As of publication on Dec. 11, 2019, the House Democrats plan to draft the articles of impeachment. Although Trump’s impeachment remains ongoing, the effort to impeach Trump has far-reaching consequences: it widens the divide between Democrats and Republicans, brings the Trump administration’s dealings into the spotlight and cements the impeachment as one of the topics of the 2020 presidential election.


1: Speaker of the House Nancy Pelosi announced on Sept. 24 that six committees of the House of Representatives would conduct a formal impeachment inquiry because of a whistleblower complaint. On Sept. 26, the House Intelligence Committee released a declassified version of the complaint, which detailed a July 25 call between Trump and Ukraine President Volodymyr Zelensky. During the call, Trump pressured Zelensky by withholding military aid to investigate Joe Biden and his son Hunter over Hunter’s business dealings in Ukraine and to release evidence of Ukrainian interference in the 2016 U.S. election.


2: On Nov. 13, Deputy Assistant Secretary George Kent began the Democrats’ public hearings, saying that Rudy Giuliani, Trump’s personal lawyer, led efforts that aimed to pressure Zelensky to open investigations on the Bidens; Kent reported that Zelensky also conducted a smear campaign seeking to discredit the reputation of the former U.S. ambassador to Ukraine, Marie Yovanovitch, which led to her removal. On Nov. 20, Gordon Sondland, the U.S. ambassador to the European Union, testified that Ukraine agreed to open the investigations in exchange for a White House meeting between Trump and Zelensky. 


3: On Dec. 2, the House Republicans released a report on the impeachment inquiry which denies the complaints’ claim that Trump pressured Zelensky to investigate the Bidens and that Giuliani led an effort to contradict U.S. foreign policy. It notes that the whistleblower had no firsthand knowledge of the July 25 call and cites Trump’s constitutional authority to remove Yovanovitch. The report reiterates the claim that Ukrainian officials tried to interfere in the 2016 U.S. presidential election. The report contends that the Democrats’ impeachment inquiry is biased and unfair. 
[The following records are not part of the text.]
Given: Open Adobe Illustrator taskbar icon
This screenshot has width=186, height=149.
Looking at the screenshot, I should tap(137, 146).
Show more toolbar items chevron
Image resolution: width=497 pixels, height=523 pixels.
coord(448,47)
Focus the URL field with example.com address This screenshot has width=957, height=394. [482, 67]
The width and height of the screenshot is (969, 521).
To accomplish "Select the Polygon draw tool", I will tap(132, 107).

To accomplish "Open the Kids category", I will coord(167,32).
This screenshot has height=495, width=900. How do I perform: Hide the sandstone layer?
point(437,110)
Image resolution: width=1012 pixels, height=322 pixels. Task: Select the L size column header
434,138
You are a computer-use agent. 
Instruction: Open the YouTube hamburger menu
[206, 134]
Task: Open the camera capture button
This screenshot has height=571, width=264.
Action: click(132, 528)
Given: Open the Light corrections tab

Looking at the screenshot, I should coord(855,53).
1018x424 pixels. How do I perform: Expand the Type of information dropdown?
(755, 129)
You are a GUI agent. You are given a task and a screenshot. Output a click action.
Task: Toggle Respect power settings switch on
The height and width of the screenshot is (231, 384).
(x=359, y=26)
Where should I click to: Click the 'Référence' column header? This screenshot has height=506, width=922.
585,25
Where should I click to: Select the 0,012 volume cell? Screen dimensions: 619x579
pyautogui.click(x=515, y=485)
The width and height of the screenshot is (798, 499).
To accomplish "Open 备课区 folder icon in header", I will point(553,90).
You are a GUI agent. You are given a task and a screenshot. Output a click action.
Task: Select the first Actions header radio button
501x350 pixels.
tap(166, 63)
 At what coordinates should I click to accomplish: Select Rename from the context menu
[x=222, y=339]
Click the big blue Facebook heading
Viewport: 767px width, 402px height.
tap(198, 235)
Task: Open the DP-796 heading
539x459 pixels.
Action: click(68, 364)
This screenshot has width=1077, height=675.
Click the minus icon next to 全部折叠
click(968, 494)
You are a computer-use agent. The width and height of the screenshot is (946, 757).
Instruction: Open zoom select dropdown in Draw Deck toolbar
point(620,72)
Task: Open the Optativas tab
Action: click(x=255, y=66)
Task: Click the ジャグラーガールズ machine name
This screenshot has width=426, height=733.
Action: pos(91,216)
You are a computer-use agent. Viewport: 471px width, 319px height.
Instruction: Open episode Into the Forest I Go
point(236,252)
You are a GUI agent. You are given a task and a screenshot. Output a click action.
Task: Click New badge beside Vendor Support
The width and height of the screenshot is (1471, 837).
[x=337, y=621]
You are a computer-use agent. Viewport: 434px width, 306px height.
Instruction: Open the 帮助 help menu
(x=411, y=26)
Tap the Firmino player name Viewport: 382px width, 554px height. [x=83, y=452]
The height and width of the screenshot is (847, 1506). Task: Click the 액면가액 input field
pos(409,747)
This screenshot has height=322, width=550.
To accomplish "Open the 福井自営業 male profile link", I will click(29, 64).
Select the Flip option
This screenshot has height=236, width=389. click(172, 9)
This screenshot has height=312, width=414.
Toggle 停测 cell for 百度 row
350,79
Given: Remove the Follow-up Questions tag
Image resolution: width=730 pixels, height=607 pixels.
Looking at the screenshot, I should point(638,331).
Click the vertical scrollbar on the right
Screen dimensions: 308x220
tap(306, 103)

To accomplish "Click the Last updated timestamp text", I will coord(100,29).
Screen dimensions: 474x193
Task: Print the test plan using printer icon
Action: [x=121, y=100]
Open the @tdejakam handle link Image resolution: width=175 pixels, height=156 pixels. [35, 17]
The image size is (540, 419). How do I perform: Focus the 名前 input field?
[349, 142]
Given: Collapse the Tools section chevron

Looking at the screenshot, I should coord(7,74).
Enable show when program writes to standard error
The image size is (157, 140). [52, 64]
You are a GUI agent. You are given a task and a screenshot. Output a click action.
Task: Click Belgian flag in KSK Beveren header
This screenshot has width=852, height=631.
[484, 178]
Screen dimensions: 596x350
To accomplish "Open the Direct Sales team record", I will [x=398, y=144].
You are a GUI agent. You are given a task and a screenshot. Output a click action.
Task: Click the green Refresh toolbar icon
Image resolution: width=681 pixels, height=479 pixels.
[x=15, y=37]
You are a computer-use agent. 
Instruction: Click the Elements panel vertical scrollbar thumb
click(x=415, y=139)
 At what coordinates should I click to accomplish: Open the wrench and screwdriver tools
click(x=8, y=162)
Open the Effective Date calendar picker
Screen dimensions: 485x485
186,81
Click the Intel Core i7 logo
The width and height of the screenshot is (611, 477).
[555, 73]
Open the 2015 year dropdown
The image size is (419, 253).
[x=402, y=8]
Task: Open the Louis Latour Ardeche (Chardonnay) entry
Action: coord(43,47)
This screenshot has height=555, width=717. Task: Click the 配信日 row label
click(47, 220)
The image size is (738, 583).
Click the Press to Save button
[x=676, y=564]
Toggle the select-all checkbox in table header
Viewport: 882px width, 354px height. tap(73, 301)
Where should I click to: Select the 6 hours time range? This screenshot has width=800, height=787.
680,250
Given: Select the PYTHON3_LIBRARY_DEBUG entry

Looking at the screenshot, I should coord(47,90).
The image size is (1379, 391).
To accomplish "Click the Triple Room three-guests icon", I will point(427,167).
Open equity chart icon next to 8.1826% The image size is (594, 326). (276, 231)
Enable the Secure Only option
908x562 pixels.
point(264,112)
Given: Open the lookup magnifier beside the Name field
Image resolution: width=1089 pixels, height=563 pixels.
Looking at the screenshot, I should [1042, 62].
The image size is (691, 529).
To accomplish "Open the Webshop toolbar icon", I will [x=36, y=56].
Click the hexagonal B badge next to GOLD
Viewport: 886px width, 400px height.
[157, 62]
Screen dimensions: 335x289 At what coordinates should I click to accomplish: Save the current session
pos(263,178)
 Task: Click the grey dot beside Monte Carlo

4: The House Judiciary Committee conducted a hearing on Dec. 4 to decide on the contents of the articles of impeachment. In the hearing, Judiciary Committee Chairman Jerrold Nadler suggested that the articles could include the instances of obstruction of justice in the Mueller investigation. The Republicans’ witness, George Washington University Law Professor Jonathan Turley, argued that although the investigation into Trump’s involvement in Ukraine is valid, there is not enough evidence for an impeachment. He said that the impeachment is going too quickly.